### 課題一覧
• a. 挨拶文で名前が挙がっている人物を、肩書きがあれば肩書きも含めて、すべて列挙してください。
• b. 挨拶文のうち、「人類が生み出した資本主義は、」から「の形に、しわを寄せています。」までの部分を一字一句違えずに書き写してください。

### 本文
GZEROサミット2021における岸田内閣総理大臣挨拶

更新日:令和3年12月8日 総理の演説・記者会見など

 内閣総理大臣の岸田文雄です。Gゼロサミットが、オンライン形式とはいえ、今年も盛大に開催されることをうれしく思います。十倉経団連会長、櫻田経済同友会代表幹事、そしてイアン・ブレマー氏の下で、今後の世界の展望を開く活発な議論が交わされることを期待いたします。
 人類が生み出した資本主義は、効率性や起業家精神、活力を生み、長きにわたり、世界経済の繁栄をもたらしてきました。
 歴史を振り返ると、資本主義は、そのメリットとデメリットの間の微妙なバランスを取りながら、進化してきました。20世紀半ばに行われた福祉国家建設に向けた取組、その後の新自由主義の広まりは、いずれも、そうした資本主義の進化の過程でした。
 今、資本主義は、更なる進化を求められています。
 1980年代以降、世界の主流となった新自由主義的な考えは、世界経済の成長の原動力となった反面、多くの弊害も生みました。
 市場に依存し過ぎたことで、格差や貧困が拡大し、また、自然に負荷を掛け過ぎたことで、気候変動問題が深刻化しました。
 世界では、米中関係を始め、地政学的緊張が高まる局面にあり、Dr.ブレマーが指摘するGゼロの度合いが強まっています。この緊張のひとつの本質は、経済社会そのもののバージョンアップの立ち遅れにあります。
 これまでの市場偏重・株主偏重の資本主義がもたらした歪み(ゆがみ)が、選挙ポピュリズムや偏狭なナショナリズムの形で、健全な民主主義にしわを寄せています。
 また、権威主義的な国も、格差拡大や権力と富の癒着という歪みにさらされ、軍事的拡張、国民への監視強化などの形に、しわを寄せています。
 これ以上、問題を放置することはできないというのが、主要先進国共通の思いではないでしょうか。米国ではビルド・バック・ベター、欧州では次世代EUという新たな資本主義モデルを模索する動きが始まっています。
 これらの政策に共通するコンセプトは、資本主義が生む様々な弊害を是正しながら、力強い成長を実現し、国家を、そして、国民を豊かにするというものです。

### 生データ
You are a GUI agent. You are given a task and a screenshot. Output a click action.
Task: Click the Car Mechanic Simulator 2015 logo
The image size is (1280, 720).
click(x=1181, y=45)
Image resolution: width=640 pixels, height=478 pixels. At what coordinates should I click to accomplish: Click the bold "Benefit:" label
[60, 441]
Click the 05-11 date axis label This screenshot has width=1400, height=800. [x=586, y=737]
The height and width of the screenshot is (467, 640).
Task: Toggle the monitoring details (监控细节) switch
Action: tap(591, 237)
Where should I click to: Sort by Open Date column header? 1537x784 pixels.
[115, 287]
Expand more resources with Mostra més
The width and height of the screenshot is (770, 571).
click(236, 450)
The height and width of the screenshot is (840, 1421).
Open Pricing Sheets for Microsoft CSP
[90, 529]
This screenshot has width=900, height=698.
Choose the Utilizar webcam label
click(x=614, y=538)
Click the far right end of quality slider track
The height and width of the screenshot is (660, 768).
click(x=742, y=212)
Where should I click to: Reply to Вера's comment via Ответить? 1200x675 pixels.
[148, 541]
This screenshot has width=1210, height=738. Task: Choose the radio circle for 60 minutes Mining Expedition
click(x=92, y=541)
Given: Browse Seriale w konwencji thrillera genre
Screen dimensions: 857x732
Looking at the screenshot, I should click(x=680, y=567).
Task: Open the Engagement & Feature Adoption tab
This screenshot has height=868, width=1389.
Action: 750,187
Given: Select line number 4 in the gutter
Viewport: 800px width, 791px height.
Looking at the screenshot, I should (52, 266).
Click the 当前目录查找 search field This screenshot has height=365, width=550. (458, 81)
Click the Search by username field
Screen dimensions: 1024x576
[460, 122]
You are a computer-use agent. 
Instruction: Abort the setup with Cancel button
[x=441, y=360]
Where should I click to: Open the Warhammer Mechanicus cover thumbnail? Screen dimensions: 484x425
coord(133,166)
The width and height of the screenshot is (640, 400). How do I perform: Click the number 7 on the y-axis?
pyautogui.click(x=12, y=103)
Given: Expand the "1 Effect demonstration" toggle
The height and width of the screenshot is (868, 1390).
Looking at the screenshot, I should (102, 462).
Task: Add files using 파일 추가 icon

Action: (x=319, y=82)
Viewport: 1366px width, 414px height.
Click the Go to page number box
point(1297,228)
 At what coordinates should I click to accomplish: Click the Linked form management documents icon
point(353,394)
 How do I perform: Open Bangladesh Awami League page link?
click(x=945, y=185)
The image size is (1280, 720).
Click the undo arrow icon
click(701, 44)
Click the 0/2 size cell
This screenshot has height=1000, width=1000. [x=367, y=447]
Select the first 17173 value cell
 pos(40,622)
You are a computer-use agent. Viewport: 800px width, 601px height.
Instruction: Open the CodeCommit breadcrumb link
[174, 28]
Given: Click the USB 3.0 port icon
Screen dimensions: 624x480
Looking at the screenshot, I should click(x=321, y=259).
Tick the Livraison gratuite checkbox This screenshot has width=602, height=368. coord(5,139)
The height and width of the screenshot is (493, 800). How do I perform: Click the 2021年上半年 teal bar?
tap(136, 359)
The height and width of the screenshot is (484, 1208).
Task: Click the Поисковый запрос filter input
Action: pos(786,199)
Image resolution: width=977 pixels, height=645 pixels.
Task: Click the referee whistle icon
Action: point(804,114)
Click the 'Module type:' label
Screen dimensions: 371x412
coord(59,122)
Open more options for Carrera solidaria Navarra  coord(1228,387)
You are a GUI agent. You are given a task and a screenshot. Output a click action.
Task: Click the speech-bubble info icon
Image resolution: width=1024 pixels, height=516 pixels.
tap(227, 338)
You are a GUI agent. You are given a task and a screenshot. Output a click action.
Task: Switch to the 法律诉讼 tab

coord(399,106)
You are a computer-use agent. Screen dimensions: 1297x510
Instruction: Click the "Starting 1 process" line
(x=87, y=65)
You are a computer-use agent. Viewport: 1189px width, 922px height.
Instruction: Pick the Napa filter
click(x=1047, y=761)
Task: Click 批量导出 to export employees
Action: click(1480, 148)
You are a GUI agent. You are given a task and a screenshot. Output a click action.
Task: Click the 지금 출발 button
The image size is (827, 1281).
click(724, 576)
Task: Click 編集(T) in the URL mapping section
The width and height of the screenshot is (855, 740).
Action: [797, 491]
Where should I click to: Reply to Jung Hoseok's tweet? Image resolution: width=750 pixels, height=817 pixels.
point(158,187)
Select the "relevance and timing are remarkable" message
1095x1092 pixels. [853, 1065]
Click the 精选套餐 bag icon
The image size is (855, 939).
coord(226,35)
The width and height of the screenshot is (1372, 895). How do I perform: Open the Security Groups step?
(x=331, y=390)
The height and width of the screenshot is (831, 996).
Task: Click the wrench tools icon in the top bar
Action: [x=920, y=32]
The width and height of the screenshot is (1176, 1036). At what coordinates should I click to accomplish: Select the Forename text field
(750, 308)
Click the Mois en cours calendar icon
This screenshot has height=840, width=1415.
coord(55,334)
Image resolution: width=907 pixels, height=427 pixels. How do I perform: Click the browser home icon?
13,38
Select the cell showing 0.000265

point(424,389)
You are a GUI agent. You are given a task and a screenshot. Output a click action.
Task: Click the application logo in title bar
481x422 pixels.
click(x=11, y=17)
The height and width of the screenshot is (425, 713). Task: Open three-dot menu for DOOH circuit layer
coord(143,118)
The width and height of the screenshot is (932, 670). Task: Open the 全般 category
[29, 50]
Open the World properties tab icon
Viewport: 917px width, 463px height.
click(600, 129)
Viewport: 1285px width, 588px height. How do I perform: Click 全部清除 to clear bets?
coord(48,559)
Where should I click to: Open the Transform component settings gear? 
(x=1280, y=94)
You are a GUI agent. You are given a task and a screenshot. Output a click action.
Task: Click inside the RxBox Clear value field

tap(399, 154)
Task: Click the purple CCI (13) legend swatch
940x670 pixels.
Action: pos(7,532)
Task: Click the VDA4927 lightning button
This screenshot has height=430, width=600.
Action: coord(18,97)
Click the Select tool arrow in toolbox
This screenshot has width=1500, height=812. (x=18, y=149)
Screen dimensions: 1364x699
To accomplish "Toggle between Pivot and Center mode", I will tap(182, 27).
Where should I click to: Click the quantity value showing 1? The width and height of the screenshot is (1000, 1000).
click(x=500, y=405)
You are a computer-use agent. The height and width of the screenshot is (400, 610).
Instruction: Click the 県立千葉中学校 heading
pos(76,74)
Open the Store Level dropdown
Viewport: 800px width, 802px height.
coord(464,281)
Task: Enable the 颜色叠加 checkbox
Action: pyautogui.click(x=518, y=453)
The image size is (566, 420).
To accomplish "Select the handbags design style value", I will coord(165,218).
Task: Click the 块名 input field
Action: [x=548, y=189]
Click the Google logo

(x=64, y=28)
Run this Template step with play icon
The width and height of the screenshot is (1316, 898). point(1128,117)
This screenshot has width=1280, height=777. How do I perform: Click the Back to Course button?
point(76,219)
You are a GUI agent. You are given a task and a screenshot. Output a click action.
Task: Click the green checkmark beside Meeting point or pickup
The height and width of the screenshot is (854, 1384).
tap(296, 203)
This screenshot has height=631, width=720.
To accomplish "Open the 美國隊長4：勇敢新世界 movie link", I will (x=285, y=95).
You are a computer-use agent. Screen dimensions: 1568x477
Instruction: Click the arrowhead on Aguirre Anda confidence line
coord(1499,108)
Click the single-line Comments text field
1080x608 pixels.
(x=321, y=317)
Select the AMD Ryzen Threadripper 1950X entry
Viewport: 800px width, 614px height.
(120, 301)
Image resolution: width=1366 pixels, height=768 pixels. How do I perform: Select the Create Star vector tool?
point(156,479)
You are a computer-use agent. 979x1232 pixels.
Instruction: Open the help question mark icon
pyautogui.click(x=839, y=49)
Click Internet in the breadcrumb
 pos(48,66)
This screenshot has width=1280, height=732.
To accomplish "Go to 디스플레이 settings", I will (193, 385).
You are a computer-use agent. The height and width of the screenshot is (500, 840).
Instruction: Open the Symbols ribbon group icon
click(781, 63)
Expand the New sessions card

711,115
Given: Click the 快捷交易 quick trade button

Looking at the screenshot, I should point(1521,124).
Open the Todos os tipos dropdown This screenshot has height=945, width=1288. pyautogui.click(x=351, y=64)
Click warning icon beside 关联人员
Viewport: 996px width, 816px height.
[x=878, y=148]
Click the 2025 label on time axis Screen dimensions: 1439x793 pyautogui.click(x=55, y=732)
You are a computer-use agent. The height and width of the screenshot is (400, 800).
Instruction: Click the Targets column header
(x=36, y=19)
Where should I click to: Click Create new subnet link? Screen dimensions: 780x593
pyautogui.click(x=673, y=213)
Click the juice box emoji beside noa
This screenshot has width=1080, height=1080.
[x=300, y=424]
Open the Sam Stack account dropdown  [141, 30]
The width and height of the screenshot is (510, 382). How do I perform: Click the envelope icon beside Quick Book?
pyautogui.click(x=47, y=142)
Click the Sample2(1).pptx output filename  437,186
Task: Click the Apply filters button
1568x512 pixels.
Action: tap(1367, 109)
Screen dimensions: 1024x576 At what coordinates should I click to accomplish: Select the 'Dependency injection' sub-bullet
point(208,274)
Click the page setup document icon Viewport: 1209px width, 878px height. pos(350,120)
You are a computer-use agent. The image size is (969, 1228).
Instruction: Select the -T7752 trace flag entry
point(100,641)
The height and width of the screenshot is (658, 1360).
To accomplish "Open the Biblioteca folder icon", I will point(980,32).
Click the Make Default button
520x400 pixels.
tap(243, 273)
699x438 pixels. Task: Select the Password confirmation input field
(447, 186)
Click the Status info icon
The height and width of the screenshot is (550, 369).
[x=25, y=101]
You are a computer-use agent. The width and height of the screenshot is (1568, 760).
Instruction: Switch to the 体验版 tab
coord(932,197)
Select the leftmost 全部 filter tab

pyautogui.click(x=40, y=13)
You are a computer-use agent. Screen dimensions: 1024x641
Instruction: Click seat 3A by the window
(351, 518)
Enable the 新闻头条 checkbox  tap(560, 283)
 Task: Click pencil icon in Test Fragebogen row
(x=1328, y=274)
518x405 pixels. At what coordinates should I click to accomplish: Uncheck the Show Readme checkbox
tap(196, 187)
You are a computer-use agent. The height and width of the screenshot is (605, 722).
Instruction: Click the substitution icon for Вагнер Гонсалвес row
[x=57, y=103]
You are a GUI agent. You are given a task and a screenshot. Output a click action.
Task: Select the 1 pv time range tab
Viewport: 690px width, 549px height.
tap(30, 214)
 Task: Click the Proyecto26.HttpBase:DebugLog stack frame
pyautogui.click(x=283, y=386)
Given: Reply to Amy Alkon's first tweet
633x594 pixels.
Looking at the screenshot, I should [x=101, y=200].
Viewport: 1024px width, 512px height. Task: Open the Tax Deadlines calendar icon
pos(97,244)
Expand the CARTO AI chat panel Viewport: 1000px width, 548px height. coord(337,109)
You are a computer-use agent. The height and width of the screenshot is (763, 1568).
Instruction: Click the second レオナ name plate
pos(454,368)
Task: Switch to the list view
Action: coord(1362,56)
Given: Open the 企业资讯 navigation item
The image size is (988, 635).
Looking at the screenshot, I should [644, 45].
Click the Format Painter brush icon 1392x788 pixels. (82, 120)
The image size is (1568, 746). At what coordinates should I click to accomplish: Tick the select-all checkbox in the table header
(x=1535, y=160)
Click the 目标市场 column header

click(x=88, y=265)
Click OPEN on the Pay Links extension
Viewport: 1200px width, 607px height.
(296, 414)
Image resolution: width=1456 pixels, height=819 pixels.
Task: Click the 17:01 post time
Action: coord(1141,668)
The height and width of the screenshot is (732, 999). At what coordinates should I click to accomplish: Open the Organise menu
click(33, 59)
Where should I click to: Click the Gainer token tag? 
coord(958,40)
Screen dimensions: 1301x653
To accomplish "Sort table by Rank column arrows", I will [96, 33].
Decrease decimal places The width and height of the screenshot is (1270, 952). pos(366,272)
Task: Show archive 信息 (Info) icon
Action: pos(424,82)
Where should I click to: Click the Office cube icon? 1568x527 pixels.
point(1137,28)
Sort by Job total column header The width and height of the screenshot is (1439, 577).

### 解答
• a. 岸田文雄(内閣総理大臣)、十倉経団連会長、櫻田経済同友会代表幹事、イアン・ブレマー氏

• b.
人類が生み出した資本主義は、効率性や起業家精神、活力を生み、長きにわたり、世界経済の繁栄をもたらしてきました。
 歴史を振り返ると、資本主義は、そのメリットとデメリットの間の微妙なバランスを取りながら、進化してきました。20世紀半ばに行われた福祉国家建設に向けた取組、その後の新自由主義の広まりは、いずれも、そうした資本主義の進化の過程でした。
 今、資本主義は、更なる進化を求められています。
 1980年代以降、世界の主流となった新自由主義的な考えは、世界経済の成長の原動力となった反面、多くの弊害も生みました。
 市場に依存し過ぎたことで、格差や貧困が拡大し、また、自然に負荷を掛け過ぎたことで、気候変動問題が深刻化しました。
 世界では、米中関係を始め、地政学的緊張が高まる局面にあり、Dr.ブレマーが指摘するGゼロの度合いが強まっています。この緊張のひとつの本質は、経済社会そのもののバージョンアップの立ち遅れにあります。
 これまでの市場偏重・株主偏重の資本主義がもたらした歪み(ゆがみ)が、選挙ポピュリズムや偏狭なナショナリズムの形で、健全な民主主義にしわを寄せています。
 また、権威主義的な国も、格差拡大や権力と富の癒着という歪みにさらされ、軍事的拡張、国民への監視強化などの形に、しわを寄せています。